§ Source records
-------
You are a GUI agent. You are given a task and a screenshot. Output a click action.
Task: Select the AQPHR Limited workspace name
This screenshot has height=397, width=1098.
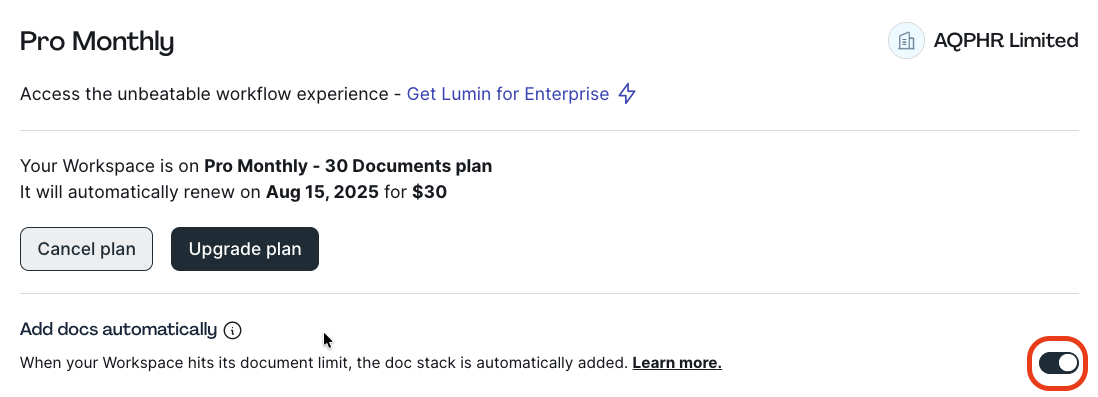tap(1006, 41)
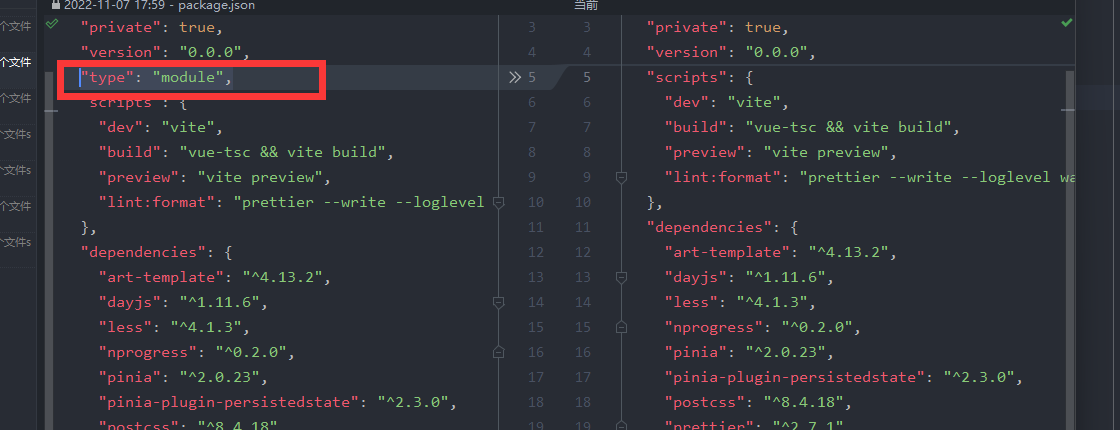Click the green checkmark in the left pane gutter

52,25
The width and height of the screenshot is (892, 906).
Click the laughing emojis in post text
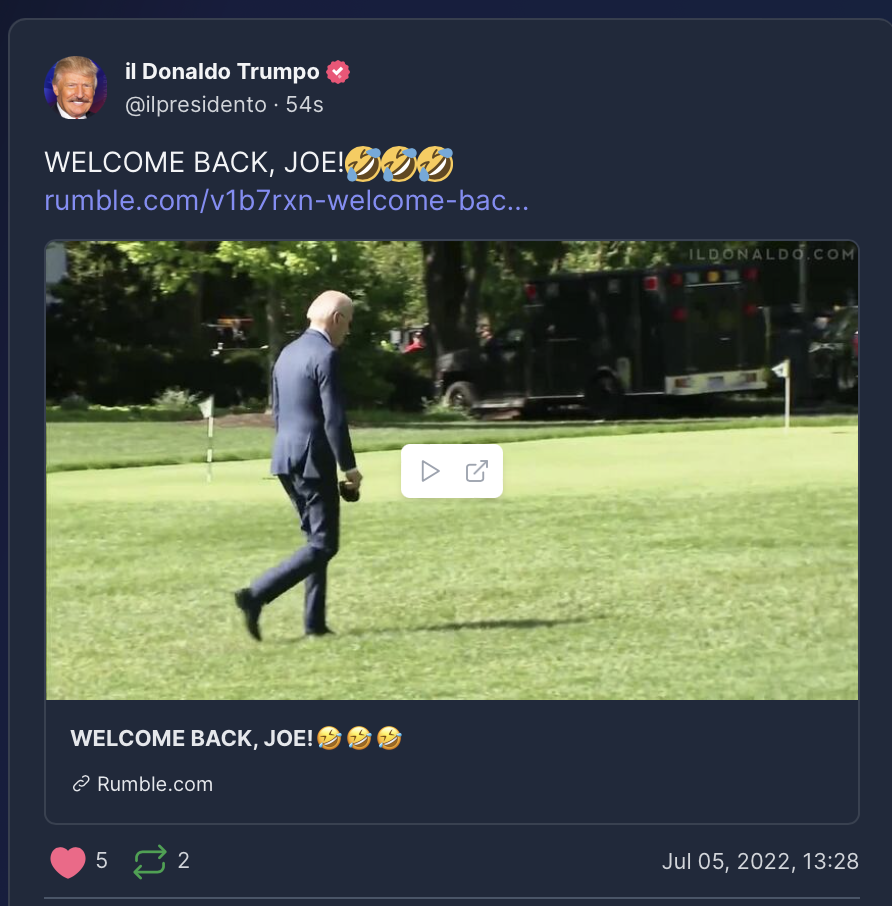399,164
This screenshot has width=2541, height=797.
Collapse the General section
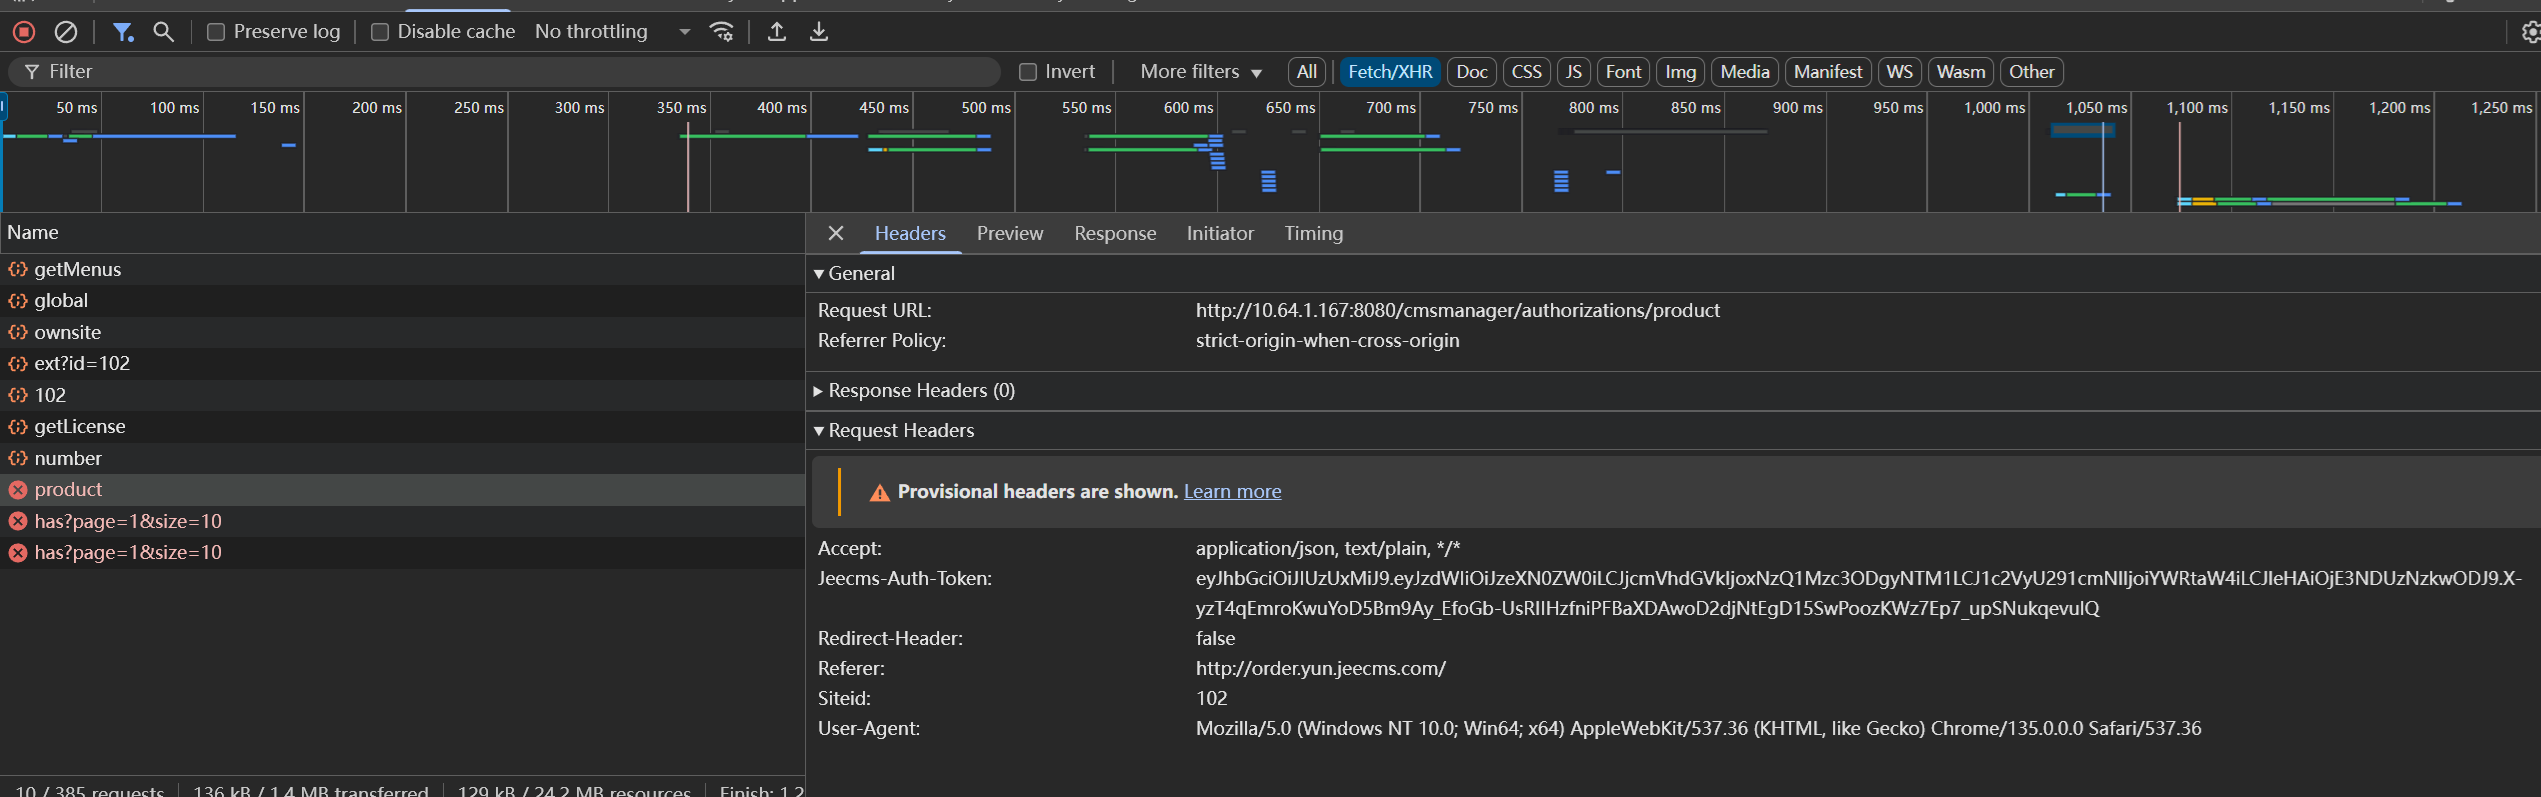point(860,274)
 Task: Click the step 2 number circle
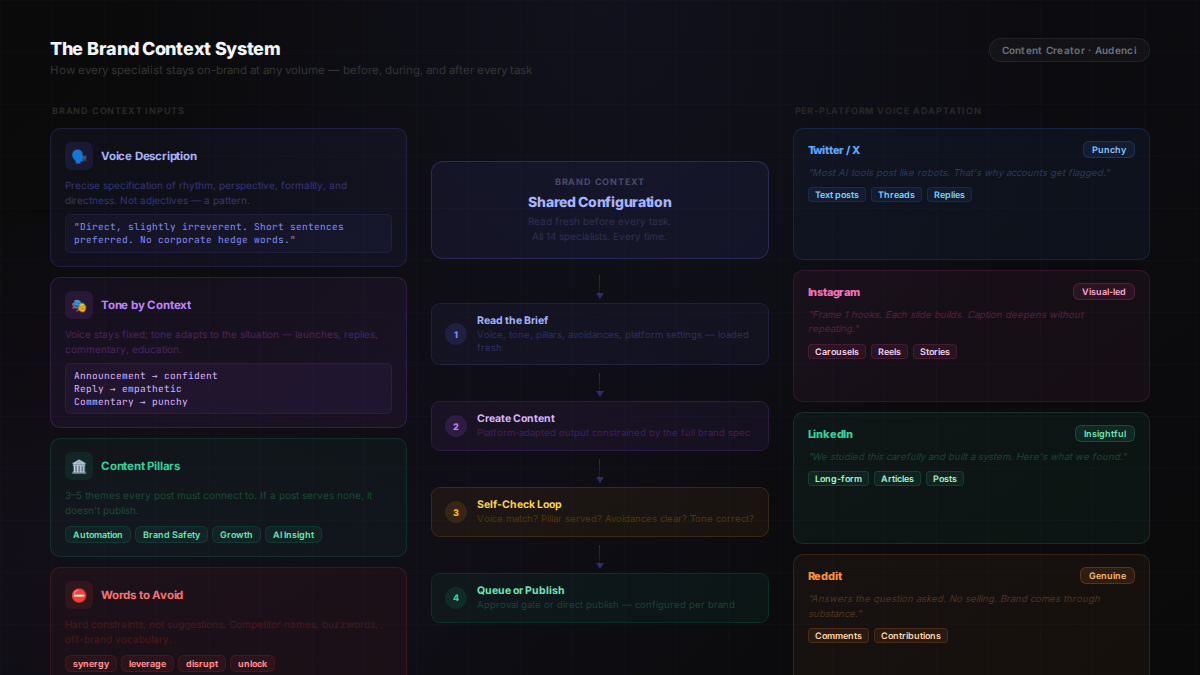point(456,426)
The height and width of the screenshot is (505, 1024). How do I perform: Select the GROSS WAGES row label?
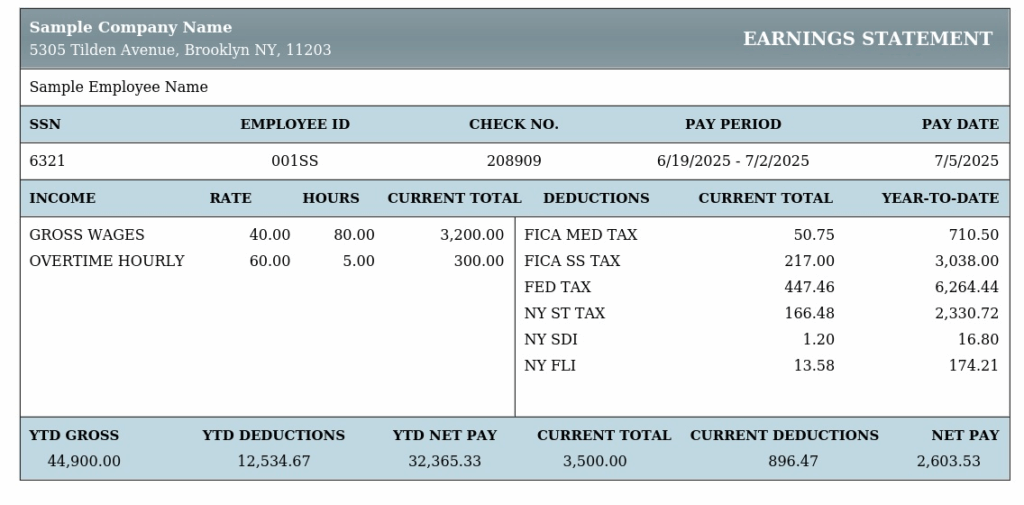(87, 235)
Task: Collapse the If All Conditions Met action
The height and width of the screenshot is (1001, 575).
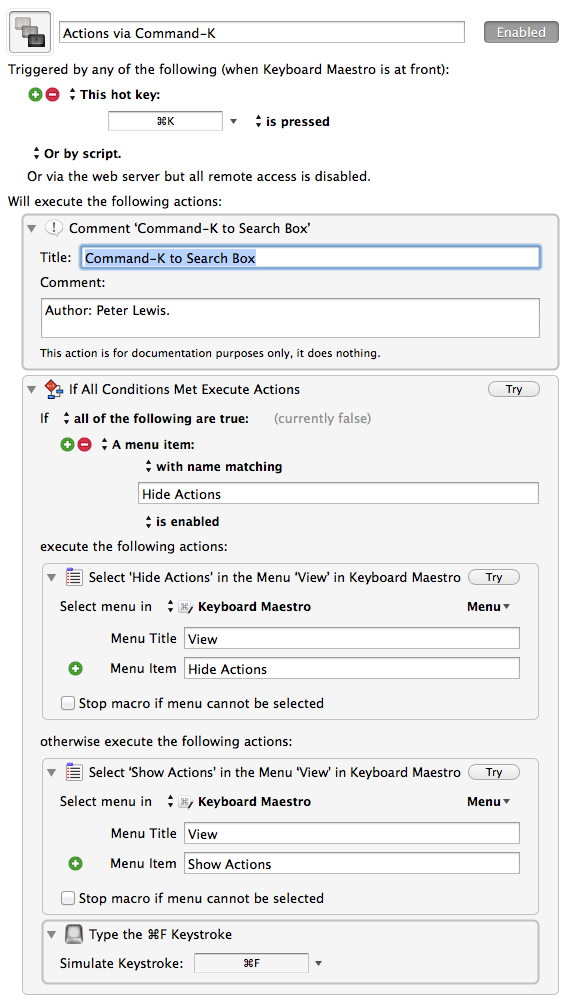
-------
§ DIRECTIONS FOR THIS TASK
Write out the entries again, exactly as given, skipping any images.

§ EXERCISE RESPONSE
You are a GUI agent. You are given a task and a screenshot. Output a click action.
Task: Select the AQPHR Limited workspace name
This screenshot has height=397, width=1098.
tap(1006, 41)
Click the green checkmark in the left pane gutter

52,25
The width and height of the screenshot is (892, 906).
Click the laughing emojis in post text
399,164
This screenshot has width=2541, height=797.
Collapse the General section
point(860,274)
 Task: Click the step 2 number circle
point(456,426)
The height and width of the screenshot is (505, 1024). How do I perform: Select the GROSS WAGES row label?
(87, 235)
Task: Collapse the If All Conditions Met action
The height and width of the screenshot is (1001, 575).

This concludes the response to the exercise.